== Passage ==
----------------------------------------
Next we need a resource file that defines the ssh private key to be used.  This private key will enable us to login to the OpenShift nodes we deploy should we ever need to do troubleshooting of the cluster nodes.   Create the assisted-installer-sshprivate.yaml and then apply it to the hub cluster:

$ cat << EOF > ~/assisted-installer-sshprivate.yaml
apiVersion: v1
kind: Secret
metadata:
  name: assisted-deployment-ssh-private-key
  namespace: assisted-installer
stringData:
  ssh-privatekey: |-
    -----BEGIN OPENSSH PRIVATE KEY-----
    b3BlbnNzaC1rZXktdjEAAAAABG5vbmUAAAAEbm9uZQAAAAAAAAABAAABlwAAAAdzc2gtcn
    NhAAAAAwEAAQAAAYEA7uOSmvd8CgAUDaqGheAUcBsEOOoFAZYqtLKL9N0HameO6Fhv1t/l
    a4tG8BQMiu3pm5DWpRrq/O12OjjVDOHHSjwcMX/qfn8OKNVtPVq0SMZRbbkkpnK2WLMwLg
    ...
    8QT4AK4mb7H8tHo1RQkOB4foAQwPLXHvRBHrEGXnIugAeCszn8twZruRtcoX2jRiw7MS8B
    R+AuTLBeBwEXYGoxFhsaLhiCVUueEKJDUt66tVCr3ovvz8eapWv1LUM2QGeP56Z5QUsIrl
    wJwTtficCtwxK0XL+gJro9qYslbX2XxVD67goxVecIfNVmxtZ8KHeo6ICLkhOJjTAveAm+
    tF77qty2d0d0UAAAAXYnNjaG1hdXNAcmhlbDgtb2NwLWF1dG8BAgME
    -----END OPENSSH PRIVATE KEY-----
type: Opaque
EOF

$ oc create -f ~/assisted-installer-sshprivate.yaml
secret/assisted-deployment-ssh-private-key created

Next we need an agent cluster install resource configured.  This file contains some of the networking details one might find in the install-config.yaml when doing a OpenShift IPI installation.   Generate the assisted-installer-agentclusterinstall.yaml file and then apply it to the hub cluster:

$ cat << EOF > ~/assisted-installer-agentclusterinstall.yaml
---
apiVersion: extensions.hive.openshift.io/v1beta1
kind: AgentClusterInstall
metadata:
  name: test-cluster-virtual-aci
  namespace: assisted-installer
spec:
  clusterDeploymentRef:
    name: test-cluster-virtual
  imageSetRef:
    name: openshift-v4.8.0
  networking:
    clusterNetwork:
      - cidr: "10.128.0.0/14"
----------------------------------------
According to the OpenShift installer passage, what will the ssh private key let us do? The material after this has no connection to the OpenShift installer passage.

== Data block ==
----------------------------------------
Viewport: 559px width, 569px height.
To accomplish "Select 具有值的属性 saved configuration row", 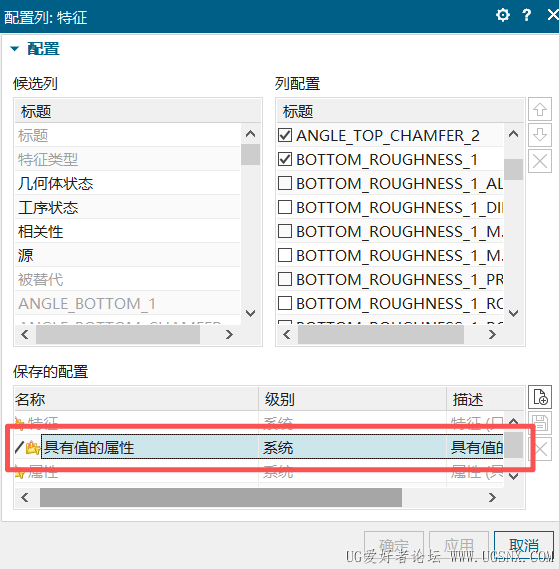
----------------------------------------
== Result below ==
It will let us log in to the OpenShift nodes we deploy if we ever need to troubleshoot the cluster nodes.